If you currently offer packages that have evolved informally over time and no longer have clear definitions, now is the time to formalize them. Trying to configure packages in software when the definitions are fuzzy leads to a messy system that reflects the fuzziness.

Step Two: Name Packages Consistently

Choose package names that are clear and descriptive. Avoid internal shorthand that won't mean anything to a new staff member or a client looking at their invoice.

Good names: Full Board, Partial Board, Pasture Board, Training Board, Self Care.

Names to avoid: Package A, Standard, Basic, or anything that requires context to understand.

Whatever names you choose, use them consistently everywhere: in the software, in boarding agreements, on invoices, and in conversations with clients. Switching between "full board," "full care," and "complete board" for the same package creates confusion.

Step Three: Configure Package Pricing

Enter the base monthly rate for each package. Most management systems let you enter a flat monthly rate that applies to all horses on that package type. Verify that the system handles prorating correctly for horses that join or leave mid-month. This is a common gap in simpler systems.

If you offer discounts for second horses from the same owner, multi-month commitments, or other standard adjustments, configure these as specific discount rules rather than manually adjusting invoices each month. Manual adjustments are easy to forget and harder to track.

If your rates vary by stall type within the same service level, for example full board in a standard stall versus a larger premium stall, you may need separate package entries for each stall type or a rate modifier. Check how your system handles this before setting it up.

Step Four: Set Up Add-On Services

Add-on services are charges that apply to specific horses beyond their base package. These include grain or supplement programs, extra blanket changes, medication administration, and any other services not covered by the base package.

Configure each common add-on as a named service with a standard rate. When a horse receives that service, staff log it against the specific horse and it flows to the invoice automatically. This is far more reliable than trying to remember all add-ons at the end of the month.

Set clear defaults for which add-ons are included in each package versus billed separately. If grain is included in full board but not pasture board, that should be configured in the system so you don't accidentally bill full board horses for grain.

BarnBeacon organizes add-on services so they can be logged as they occur and automatically included on monthly invoices, which eliminates the manual charge-hunting that plagues end-of-month billing at many facilities.

Step Five: Assign Packages to Horses

Once packages are configured, assign each horse to the correct package. This should happen at the time of move-in, not retroactively. Ensure the effective start date is recorded accurately.

If you're migrating from a manual billing system, audit your current horse list and assign each horse to the appropriate package in the software before your first billing cycle. Take this opportunity to verify that your current billing rates match what each boarder is supposed to be paying per their boarding agreement.

Discrepancies between what a boarder is being charged and what their agreement says are common after years of informal billing. Address these before they persist in the new system.

Step Six: Test Before Going Live

Before running your first billing cycle with the new system, run a test. Generate draft invoices for all active boarders and compare them to what you would have billed manually. Check amounts, line item descriptions, and that add-ons are attached to the correct horses.
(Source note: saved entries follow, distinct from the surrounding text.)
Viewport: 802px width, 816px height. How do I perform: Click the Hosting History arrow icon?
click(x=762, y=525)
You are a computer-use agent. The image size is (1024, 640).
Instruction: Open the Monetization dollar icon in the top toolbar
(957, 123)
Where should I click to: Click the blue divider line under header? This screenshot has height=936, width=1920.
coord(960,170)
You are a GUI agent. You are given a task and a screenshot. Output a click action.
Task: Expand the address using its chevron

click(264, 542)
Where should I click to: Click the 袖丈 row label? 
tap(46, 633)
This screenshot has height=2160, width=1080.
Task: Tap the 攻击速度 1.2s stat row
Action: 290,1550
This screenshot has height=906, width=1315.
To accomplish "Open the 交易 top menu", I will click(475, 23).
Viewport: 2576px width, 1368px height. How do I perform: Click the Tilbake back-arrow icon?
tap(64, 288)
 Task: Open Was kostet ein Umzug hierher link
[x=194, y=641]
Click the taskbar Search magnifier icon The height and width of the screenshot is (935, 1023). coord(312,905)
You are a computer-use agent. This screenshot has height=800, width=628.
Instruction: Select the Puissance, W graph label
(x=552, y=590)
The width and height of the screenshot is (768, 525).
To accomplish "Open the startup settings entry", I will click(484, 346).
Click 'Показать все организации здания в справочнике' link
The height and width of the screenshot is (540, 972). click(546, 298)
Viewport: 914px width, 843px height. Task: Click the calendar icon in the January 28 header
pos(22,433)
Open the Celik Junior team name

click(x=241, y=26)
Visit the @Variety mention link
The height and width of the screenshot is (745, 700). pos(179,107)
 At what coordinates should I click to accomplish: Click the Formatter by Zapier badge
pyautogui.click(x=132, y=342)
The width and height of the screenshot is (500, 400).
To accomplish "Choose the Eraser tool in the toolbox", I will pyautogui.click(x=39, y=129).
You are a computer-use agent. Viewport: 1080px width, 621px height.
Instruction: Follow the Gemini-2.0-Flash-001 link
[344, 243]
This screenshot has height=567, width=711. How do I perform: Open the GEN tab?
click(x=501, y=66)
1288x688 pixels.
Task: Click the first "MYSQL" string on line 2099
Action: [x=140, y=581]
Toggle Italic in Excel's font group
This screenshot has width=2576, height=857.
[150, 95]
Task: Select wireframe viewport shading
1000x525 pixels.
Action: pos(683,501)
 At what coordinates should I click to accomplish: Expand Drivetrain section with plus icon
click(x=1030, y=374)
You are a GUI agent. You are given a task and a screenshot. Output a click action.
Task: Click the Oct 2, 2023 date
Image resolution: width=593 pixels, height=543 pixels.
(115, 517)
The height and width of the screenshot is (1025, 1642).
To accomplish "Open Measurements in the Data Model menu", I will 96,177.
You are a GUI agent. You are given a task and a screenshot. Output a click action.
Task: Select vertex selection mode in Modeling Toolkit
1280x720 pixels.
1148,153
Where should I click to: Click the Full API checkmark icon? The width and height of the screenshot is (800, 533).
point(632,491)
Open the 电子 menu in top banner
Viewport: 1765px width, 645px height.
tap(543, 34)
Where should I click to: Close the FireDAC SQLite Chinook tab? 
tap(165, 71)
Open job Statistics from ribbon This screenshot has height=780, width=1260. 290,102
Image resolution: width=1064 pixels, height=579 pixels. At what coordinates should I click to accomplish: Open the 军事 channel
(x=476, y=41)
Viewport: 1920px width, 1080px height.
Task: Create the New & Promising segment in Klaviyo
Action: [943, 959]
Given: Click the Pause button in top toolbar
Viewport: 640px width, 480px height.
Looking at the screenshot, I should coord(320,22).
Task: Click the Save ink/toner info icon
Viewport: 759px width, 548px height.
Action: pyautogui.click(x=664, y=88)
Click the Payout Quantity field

Find and fix discrepancies in the system configuration before real invoices go out. It's much easier to correct a setup error than to issue corrected invoices and explain the discrepancy to clients.

A well-configured package structure in your management system makes boarding billing management significantly easier every month. The time invested in setting this up correctly at the beginning pays off in cleaner invoices and fewer billing questions for as long as you use the system.